◆ Task description: Reproduce every one of the following records word for word, keeping them in the order shown.

◆ Data listing:

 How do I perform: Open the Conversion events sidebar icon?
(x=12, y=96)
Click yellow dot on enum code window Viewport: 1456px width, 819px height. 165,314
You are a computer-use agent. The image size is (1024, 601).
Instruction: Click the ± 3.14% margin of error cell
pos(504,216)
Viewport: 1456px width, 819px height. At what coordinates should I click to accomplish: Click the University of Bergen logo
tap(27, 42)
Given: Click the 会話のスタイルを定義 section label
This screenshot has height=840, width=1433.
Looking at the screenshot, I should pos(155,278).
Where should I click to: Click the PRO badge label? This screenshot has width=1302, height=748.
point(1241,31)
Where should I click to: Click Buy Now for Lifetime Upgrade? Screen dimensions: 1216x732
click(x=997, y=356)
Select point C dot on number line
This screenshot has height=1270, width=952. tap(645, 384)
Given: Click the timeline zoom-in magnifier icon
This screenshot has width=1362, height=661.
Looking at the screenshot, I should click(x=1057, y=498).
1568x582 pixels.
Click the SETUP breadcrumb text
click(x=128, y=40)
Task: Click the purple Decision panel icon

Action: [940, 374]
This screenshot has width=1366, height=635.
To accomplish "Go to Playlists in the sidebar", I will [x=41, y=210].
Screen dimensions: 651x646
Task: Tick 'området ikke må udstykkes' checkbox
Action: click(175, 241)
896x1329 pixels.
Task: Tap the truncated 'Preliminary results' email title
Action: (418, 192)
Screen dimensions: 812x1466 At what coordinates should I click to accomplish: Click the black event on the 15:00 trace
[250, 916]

◆ Written reply:
 How do I perform: Open the Conversion events sidebar icon?
(x=12, y=96)
Click yellow dot on enum code window Viewport: 1456px width, 819px height. 165,314
You are a computer-use agent. The image size is (1024, 601).
Instruction: Click the ± 3.14% margin of error cell
pos(504,216)
Viewport: 1456px width, 819px height. At what coordinates should I click to accomplish: Click the University of Bergen logo
tap(27, 42)
Given: Click the 会話のスタイルを定義 section label
This screenshot has height=840, width=1433.
Looking at the screenshot, I should pos(155,278).
Where should I click to: Click the PRO badge label? This screenshot has width=1302, height=748.
point(1241,31)
Where should I click to: Click Buy Now for Lifetime Upgrade? Screen dimensions: 1216x732
click(x=997, y=356)
Select point C dot on number line
This screenshot has height=1270, width=952. tap(645, 384)
Given: Click the timeline zoom-in magnifier icon
This screenshot has width=1362, height=661.
Looking at the screenshot, I should click(x=1057, y=498).
1568x582 pixels.
Click the SETUP breadcrumb text
click(x=128, y=40)
Task: Click the purple Decision panel icon

Action: [940, 374]
This screenshot has width=1366, height=635.
To accomplish "Go to Playlists in the sidebar", I will [x=41, y=210].
Screen dimensions: 651x646
Task: Tick 'området ikke må udstykkes' checkbox
Action: click(175, 241)
896x1329 pixels.
Task: Tap the truncated 'Preliminary results' email title
Action: (418, 192)
Screen dimensions: 812x1466 At what coordinates should I click to accomplish: Click the black event on the 15:00 trace
[250, 916]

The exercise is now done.